▶ _PROBLEM REQUIREMENTS_
Find where "Task: Select the" occurs in the data below, and retype that line and every later line exactly.

Stored items:
►
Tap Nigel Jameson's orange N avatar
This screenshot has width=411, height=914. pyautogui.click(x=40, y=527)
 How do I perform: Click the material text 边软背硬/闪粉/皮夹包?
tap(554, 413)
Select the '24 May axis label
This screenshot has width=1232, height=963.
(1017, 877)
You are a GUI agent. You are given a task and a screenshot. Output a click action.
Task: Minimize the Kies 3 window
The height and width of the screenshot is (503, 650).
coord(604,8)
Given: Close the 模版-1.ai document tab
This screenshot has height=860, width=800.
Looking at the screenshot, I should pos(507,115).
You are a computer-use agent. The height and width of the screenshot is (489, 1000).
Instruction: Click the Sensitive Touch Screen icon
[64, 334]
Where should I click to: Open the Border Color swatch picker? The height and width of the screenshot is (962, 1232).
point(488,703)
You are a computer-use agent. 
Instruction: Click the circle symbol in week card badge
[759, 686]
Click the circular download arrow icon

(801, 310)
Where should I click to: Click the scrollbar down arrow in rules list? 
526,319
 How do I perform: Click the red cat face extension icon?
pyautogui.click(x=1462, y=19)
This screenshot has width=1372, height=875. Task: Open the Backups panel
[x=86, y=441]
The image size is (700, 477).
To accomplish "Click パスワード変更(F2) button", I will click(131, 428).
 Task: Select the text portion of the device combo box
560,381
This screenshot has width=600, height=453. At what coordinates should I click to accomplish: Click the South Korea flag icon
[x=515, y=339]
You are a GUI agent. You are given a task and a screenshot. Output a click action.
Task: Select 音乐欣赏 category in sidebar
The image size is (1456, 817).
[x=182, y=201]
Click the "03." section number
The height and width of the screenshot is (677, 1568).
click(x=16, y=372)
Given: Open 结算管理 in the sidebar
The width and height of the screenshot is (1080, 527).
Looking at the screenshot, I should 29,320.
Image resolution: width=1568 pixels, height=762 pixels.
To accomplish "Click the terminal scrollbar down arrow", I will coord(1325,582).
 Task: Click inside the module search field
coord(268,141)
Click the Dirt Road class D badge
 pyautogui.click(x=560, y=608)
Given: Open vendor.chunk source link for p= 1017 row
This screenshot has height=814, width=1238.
◄
▶ _RESULT OF THIS TASK_
 Task: Select the text portion of the device combo box
560,381
This screenshot has width=600, height=453. At what coordinates should I click to accomplish: Click the South Korea flag icon
[x=515, y=339]
You are a GUI agent. You are given a task and a screenshot. Output a click action.
Task: Select 音乐欣赏 category in sidebar
The image size is (1456, 817).
[x=182, y=201]
Click the "03." section number
The height and width of the screenshot is (677, 1568).
click(x=16, y=372)
Given: Open 结算管理 in the sidebar
The width and height of the screenshot is (1080, 527).
Looking at the screenshot, I should 29,320.
Image resolution: width=1568 pixels, height=762 pixels.
To accomplish "Click the terminal scrollbar down arrow", I will coord(1325,582).
 Task: Click inside the module search field
coord(268,141)
Click the Dirt Road class D badge
 pyautogui.click(x=560, y=608)
Given: Open vendor.chunk source link for p= 1017 row
This screenshot has height=814, width=1238.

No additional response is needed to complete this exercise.